外国人研修制度に関しては、当初の法案どおり可決されましたので、改正点について再度確認しておきたいと思います。


在留資格「技能実習」の創設

現行の在留資格「研修」で受入れている企業単独型及び団体監理型については、新たな在留資格「技能実習」で受入れることになります。2年目、3年目の在留資格であった「特定活動」についても「技能実習」に統一されます。


技能実習1年目

技能実習の1年目の活動内容は、(1)講習による知識修得活動、(2)雇用契約に基づく技能等修得活動です。
(1)の講習期間は、活動期間全体の1/6(一般的には2か月)以上です。ただし、海外で160時間以上の事前講習を受けた場合は1/12(一般的には1か月)以上となります。

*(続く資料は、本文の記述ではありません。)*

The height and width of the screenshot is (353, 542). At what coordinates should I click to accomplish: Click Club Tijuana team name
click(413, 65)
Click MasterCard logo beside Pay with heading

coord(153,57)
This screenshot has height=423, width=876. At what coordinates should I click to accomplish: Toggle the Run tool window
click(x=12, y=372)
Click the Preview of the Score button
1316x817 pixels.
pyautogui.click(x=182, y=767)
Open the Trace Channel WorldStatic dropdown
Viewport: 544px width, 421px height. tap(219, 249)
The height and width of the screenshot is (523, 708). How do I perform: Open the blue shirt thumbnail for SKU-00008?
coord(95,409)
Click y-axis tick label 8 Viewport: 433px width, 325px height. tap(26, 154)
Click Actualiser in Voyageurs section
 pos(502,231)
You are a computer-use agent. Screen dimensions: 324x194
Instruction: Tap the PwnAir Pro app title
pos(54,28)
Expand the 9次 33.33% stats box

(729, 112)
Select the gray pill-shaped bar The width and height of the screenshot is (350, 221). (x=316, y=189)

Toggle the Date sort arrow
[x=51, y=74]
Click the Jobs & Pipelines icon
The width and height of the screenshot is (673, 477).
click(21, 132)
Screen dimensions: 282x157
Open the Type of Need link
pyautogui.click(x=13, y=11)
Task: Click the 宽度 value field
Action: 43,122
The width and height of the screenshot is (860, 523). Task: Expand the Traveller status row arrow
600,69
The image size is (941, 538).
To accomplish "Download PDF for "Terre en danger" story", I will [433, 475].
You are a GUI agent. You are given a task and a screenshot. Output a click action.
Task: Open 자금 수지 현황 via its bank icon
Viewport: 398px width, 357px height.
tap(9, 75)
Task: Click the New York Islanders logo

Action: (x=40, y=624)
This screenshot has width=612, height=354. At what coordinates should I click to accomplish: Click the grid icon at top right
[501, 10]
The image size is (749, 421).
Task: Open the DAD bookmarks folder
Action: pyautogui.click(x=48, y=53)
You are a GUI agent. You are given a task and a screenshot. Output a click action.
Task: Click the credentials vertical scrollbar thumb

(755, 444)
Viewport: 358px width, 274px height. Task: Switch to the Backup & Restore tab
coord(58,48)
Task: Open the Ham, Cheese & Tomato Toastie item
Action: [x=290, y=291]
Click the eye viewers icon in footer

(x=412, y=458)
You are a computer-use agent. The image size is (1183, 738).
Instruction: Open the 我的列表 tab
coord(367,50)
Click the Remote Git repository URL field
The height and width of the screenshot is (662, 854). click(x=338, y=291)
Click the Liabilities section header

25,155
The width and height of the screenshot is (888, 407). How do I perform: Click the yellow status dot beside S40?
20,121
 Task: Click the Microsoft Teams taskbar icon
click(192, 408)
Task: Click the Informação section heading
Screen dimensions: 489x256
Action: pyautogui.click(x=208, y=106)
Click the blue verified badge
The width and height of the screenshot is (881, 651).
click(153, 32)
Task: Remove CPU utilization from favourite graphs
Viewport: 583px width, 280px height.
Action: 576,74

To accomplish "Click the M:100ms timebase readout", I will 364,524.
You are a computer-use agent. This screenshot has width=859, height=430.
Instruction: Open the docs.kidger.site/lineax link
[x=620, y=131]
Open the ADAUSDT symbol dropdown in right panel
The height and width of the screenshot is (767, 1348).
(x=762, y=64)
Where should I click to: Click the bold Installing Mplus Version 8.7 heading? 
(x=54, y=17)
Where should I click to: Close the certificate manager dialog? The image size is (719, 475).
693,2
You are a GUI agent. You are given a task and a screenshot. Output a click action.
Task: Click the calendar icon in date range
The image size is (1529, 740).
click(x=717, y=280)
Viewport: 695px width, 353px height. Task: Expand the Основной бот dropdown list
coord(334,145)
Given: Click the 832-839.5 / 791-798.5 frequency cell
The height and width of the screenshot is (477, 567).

講習内容は、日本語、関係法令、修得技能に関する知識等です。
(2)の雇用契約に基づき行う技能等修得活動は、(1)の講習後で労働者として活動しますので、労働基準法、最低賃金法等の労働関係法令等が適用され、残業も可能になります。
受入れ可能な企業は、現行の「研修」で認められている要件と同様で、受入れ人数の上限も現行と同様となる見込みです。


技能実習2年目、3年目

技能実習の2年目、3年目の活動内容は、「1年目の活動に従事し、技能等を修得した者が雇用契約に基づき修得した技能を要する業務に従事する活動」です。
この2、3年目の活動の対象職種は現行の技能実習と同様63職種で、技能検定基礎2級合格を要件とし、在留資格変更手続により移行します。
これらの技能実習期間は、全体で最長3年間。現行の研修・技能実習と同じです。


規制と罰則の強化

(1)受入れ団体への規制強化として、次のような要件が課されます。
 ・団体職員等が企業に赴き研修の実施状況を確認・指導(1か月に1回以上)(新設)
 ・団体による監査及びその結果の地方入国管理局への報告(3か月に1回以上)
 ・団体による研修生・技能実習生からの相談に対応する体制の構築(相談員の配置等)(新設)
 ・団体が費用を徴収する場合は、その金額及び使途を明示(新設)
(2)不正行為認定された受入れ機関は、新たな受入れが3年間認められないこととなっているが、重
 大な不正行為(賃金不払い、旅券取上げなどの人権侵害行為)については、受入れ停止期間を5
 年とする。
(3)入国の審査に際し、送出し機関と本人との間の契約書等の提出を求め、不適正な取決めがない
 かを確認する。
(4)不正な研修・技能実習活動のあっせん等を行った者を退去強制事由に追加。

なお、詳細な手続規定については、省令で定められることになりますので、今後明らかになる予定です。